** Data **
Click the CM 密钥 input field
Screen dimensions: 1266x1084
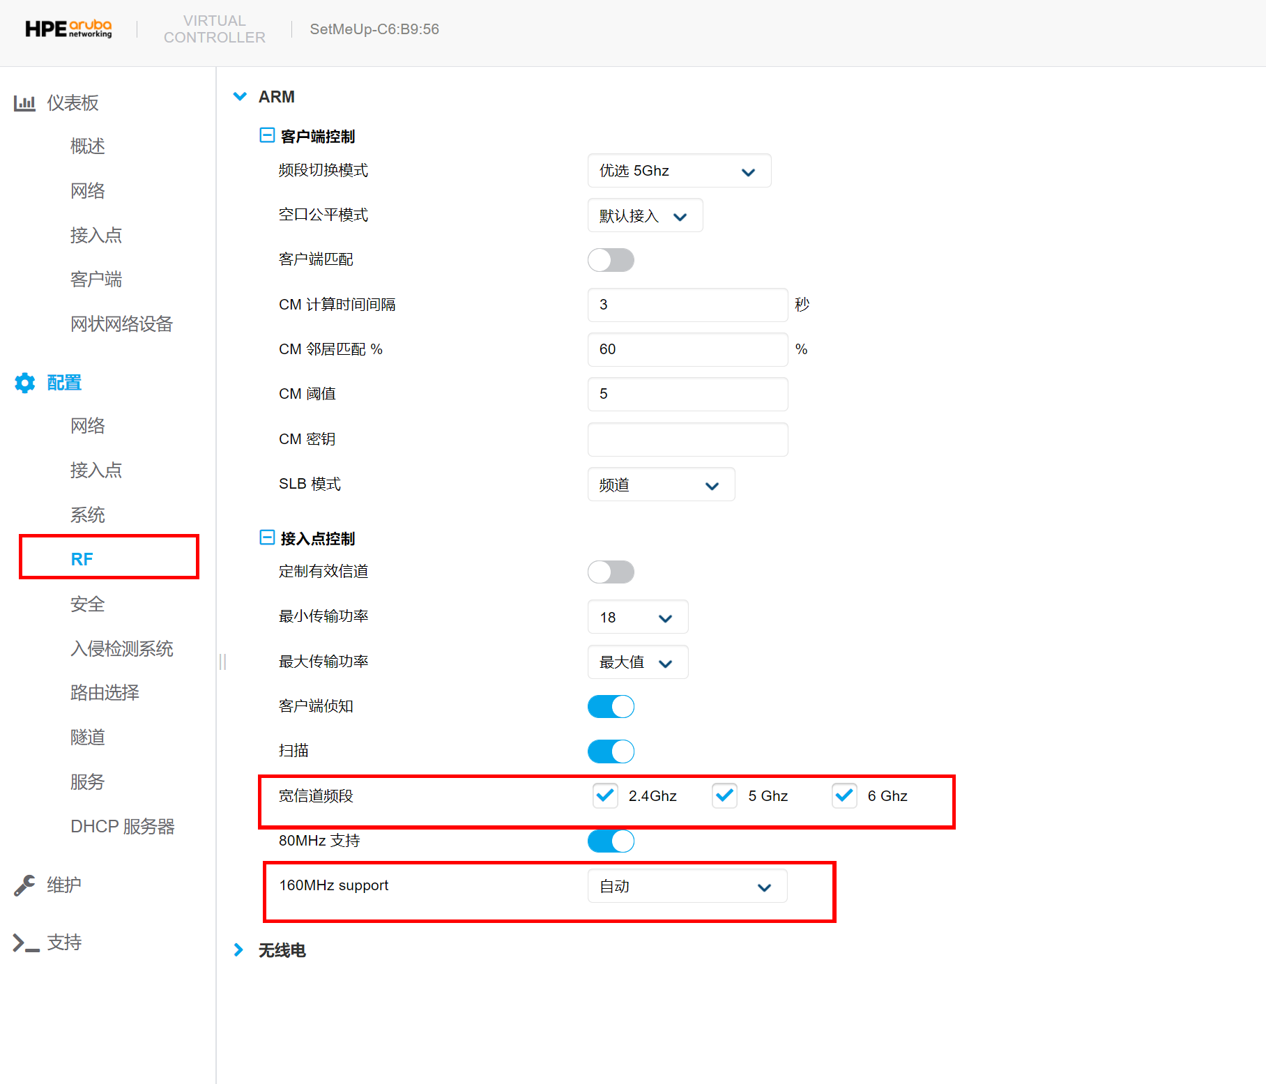[x=687, y=439]
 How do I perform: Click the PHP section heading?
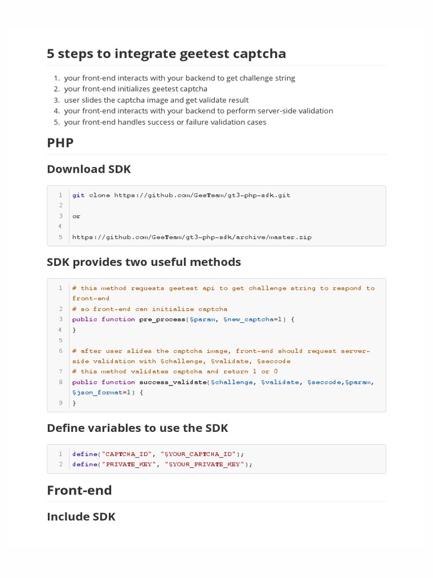pyautogui.click(x=60, y=143)
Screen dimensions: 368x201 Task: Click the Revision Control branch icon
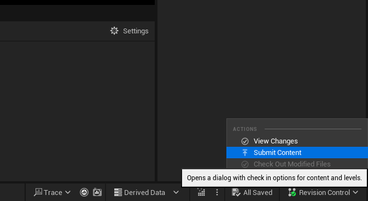coord(292,192)
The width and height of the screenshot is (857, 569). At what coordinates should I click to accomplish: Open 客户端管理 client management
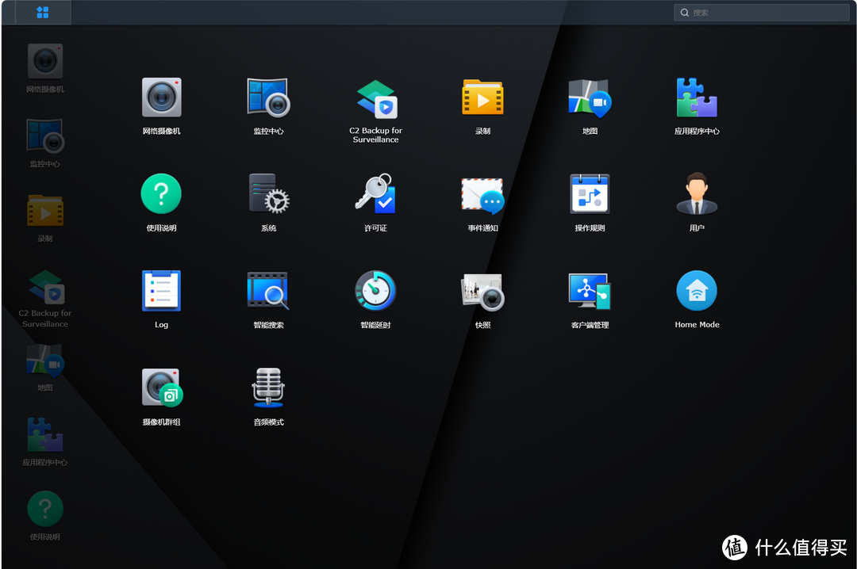click(x=590, y=292)
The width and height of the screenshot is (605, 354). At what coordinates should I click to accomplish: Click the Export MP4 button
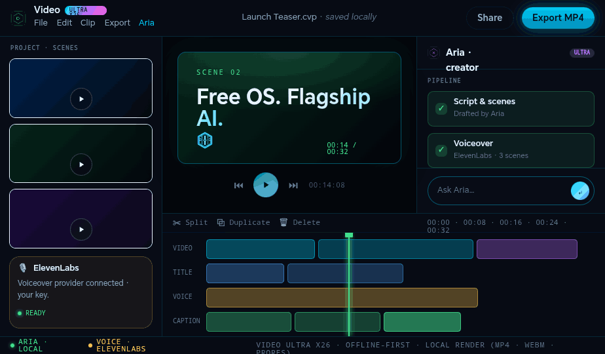[558, 18]
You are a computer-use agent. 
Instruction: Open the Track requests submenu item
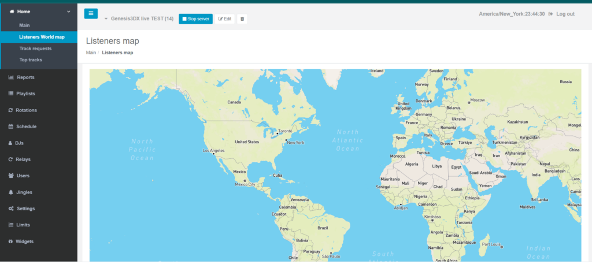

** Exercise brief **
I'd like the entries above repeated exactly, but without any of their pictures.

** Answer space **
Click the CM 密钥 input field
Screen dimensions: 1266x1084
[x=687, y=439]
 How do I perform: Click the PHP section heading?
pyautogui.click(x=60, y=143)
Screen dimensions: 368x201 Task: Click the Revision Control branch icon
coord(292,192)
The width and height of the screenshot is (857, 569). At what coordinates should I click to accomplish: Open 客户端管理 client management
click(x=590, y=292)
The width and height of the screenshot is (605, 354). At what coordinates should I click to accomplish: Click the Export MP4 button
[558, 18]
You are a computer-use agent. 
Instruction: Open the Track requests submenu item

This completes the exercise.